What this task involves » When you reach the entries below, transcribe each one exactly as it stands.

Data to use »
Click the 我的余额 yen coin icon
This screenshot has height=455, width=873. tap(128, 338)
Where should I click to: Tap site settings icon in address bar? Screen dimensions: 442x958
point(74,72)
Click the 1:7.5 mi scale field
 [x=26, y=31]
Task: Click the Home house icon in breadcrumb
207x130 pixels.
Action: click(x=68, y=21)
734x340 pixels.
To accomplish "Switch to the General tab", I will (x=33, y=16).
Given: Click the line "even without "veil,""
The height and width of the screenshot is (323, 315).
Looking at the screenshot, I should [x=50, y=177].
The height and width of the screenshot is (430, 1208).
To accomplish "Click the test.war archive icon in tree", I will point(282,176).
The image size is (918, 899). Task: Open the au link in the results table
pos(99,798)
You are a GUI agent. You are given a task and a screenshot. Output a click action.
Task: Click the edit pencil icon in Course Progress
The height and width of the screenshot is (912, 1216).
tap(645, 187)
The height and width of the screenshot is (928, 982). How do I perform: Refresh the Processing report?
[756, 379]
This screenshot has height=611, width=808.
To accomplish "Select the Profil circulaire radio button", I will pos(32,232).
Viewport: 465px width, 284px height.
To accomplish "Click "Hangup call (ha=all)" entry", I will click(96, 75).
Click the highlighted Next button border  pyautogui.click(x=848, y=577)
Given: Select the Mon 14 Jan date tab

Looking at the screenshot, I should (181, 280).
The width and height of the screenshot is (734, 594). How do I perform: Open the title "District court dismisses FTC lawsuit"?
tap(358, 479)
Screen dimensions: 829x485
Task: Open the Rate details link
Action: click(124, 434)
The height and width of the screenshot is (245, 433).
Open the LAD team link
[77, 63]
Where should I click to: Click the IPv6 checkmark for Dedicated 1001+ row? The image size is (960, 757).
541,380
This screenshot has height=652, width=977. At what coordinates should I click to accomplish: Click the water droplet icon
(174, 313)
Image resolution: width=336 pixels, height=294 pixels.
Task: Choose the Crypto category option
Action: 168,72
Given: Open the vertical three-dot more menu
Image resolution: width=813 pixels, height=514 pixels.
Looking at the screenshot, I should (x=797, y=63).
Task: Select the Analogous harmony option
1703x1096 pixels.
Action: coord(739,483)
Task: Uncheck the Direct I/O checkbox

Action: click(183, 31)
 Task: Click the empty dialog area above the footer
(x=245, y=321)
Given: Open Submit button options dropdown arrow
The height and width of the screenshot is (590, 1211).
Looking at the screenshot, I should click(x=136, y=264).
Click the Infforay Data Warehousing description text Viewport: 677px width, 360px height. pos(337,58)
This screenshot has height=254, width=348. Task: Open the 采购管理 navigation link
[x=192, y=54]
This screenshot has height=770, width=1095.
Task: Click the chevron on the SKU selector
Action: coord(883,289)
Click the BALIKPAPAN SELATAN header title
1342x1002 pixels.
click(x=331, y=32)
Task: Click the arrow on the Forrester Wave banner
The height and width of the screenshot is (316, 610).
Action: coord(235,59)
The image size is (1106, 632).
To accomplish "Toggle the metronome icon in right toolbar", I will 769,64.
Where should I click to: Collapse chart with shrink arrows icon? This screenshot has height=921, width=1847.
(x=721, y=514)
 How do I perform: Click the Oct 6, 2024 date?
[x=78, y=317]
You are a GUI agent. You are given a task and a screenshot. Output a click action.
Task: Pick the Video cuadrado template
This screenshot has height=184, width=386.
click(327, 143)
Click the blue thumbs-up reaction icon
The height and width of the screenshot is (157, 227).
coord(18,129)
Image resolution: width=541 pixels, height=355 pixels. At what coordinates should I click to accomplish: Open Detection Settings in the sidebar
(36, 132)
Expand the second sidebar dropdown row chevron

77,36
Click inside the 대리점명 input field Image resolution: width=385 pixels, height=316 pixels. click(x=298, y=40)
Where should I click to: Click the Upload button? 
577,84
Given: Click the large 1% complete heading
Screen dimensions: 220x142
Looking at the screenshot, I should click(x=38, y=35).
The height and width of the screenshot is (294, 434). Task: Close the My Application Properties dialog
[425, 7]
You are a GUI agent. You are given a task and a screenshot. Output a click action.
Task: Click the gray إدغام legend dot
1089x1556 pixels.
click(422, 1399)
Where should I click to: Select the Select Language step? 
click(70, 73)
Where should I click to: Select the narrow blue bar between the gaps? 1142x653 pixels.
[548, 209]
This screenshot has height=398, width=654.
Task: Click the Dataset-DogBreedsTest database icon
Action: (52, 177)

Answer to the exercise »
Click the 我的余额 yen coin icon
This screenshot has height=455, width=873. tap(128, 338)
Where should I click to: Tap site settings icon in address bar? Screen dimensions: 442x958
point(74,72)
Click the 1:7.5 mi scale field
 [x=26, y=31]
Task: Click the Home house icon in breadcrumb
207x130 pixels.
Action: click(x=68, y=21)
734x340 pixels.
To accomplish "Switch to the General tab", I will (x=33, y=16).
Given: Click the line "even without "veil,""
The height and width of the screenshot is (323, 315).
Looking at the screenshot, I should [x=50, y=177].
The height and width of the screenshot is (430, 1208).
To accomplish "Click the test.war archive icon in tree", I will point(282,176).
The image size is (918, 899). Task: Open the au link in the results table
pos(99,798)
You are a GUI agent. You are given a task and a screenshot. Output a click action.
Task: Click the edit pencil icon in Course Progress
The height and width of the screenshot is (912, 1216).
tap(645, 187)
The height and width of the screenshot is (928, 982). How do I perform: Refresh the Processing report?
[756, 379]
This screenshot has height=611, width=808.
To accomplish "Select the Profil circulaire radio button", I will pos(32,232).
Viewport: 465px width, 284px height.
To accomplish "Click "Hangup call (ha=all)" entry", I will click(96, 75).
Click the highlighted Next button border  pyautogui.click(x=848, y=577)
Given: Select the Mon 14 Jan date tab

Looking at the screenshot, I should (181, 280).
The width and height of the screenshot is (734, 594). How do I perform: Open the title "District court dismisses FTC lawsuit"?
tap(358, 479)
Screen dimensions: 829x485
Task: Open the Rate details link
Action: click(124, 434)
The height and width of the screenshot is (245, 433).
Open the LAD team link
[77, 63]
Where should I click to: Click the IPv6 checkmark for Dedicated 1001+ row? The image size is (960, 757).
541,380
This screenshot has height=652, width=977. At what coordinates should I click to accomplish: Click the water droplet icon
(174, 313)
Image resolution: width=336 pixels, height=294 pixels.
Task: Choose the Crypto category option
Action: 168,72
Given: Open the vertical three-dot more menu
Image resolution: width=813 pixels, height=514 pixels.
Looking at the screenshot, I should (x=797, y=63).
Task: Select the Analogous harmony option
1703x1096 pixels.
Action: coord(739,483)
Task: Uncheck the Direct I/O checkbox

Action: click(183, 31)
 Task: Click the empty dialog area above the footer
(x=245, y=321)
Given: Open Submit button options dropdown arrow
The height and width of the screenshot is (590, 1211).
Looking at the screenshot, I should click(x=136, y=264).
Click the Infforay Data Warehousing description text Viewport: 677px width, 360px height. pos(337,58)
This screenshot has height=254, width=348. Task: Open the 采购管理 navigation link
[x=192, y=54]
This screenshot has height=770, width=1095.
Task: Click the chevron on the SKU selector
Action: coord(883,289)
Click the BALIKPAPAN SELATAN header title
1342x1002 pixels.
click(x=331, y=32)
Task: Click the arrow on the Forrester Wave banner
The height and width of the screenshot is (316, 610).
Action: coord(235,59)
The image size is (1106, 632).
To accomplish "Toggle the metronome icon in right toolbar", I will 769,64.
Where should I click to: Collapse chart with shrink arrows icon? This screenshot has height=921, width=1847.
(x=721, y=514)
 How do I perform: Click the Oct 6, 2024 date?
[x=78, y=317]
You are a GUI agent. You are given a task and a screenshot. Output a click action.
Task: Pick the Video cuadrado template
This screenshot has height=184, width=386.
click(327, 143)
Click the blue thumbs-up reaction icon
The height and width of the screenshot is (157, 227).
coord(18,129)
Image resolution: width=541 pixels, height=355 pixels. At what coordinates should I click to accomplish: Open Detection Settings in the sidebar
(36, 132)
Expand the second sidebar dropdown row chevron

77,36
Click inside the 대리점명 input field Image resolution: width=385 pixels, height=316 pixels. click(x=298, y=40)
Where should I click to: Click the Upload button? 
577,84
Given: Click the large 1% complete heading
Screen dimensions: 220x142
Looking at the screenshot, I should click(x=38, y=35).
The height and width of the screenshot is (294, 434). Task: Close the My Application Properties dialog
[425, 7]
You are a GUI agent. You are given a task and a screenshot. Output a click action.
Task: Click the gray إدغام legend dot
1089x1556 pixels.
click(422, 1399)
Where should I click to: Select the Select Language step? 
click(70, 73)
Where should I click to: Select the narrow blue bar between the gaps? 1142x653 pixels.
[548, 209]
This screenshot has height=398, width=654.
Task: Click the Dataset-DogBreedsTest database icon
Action: (52, 177)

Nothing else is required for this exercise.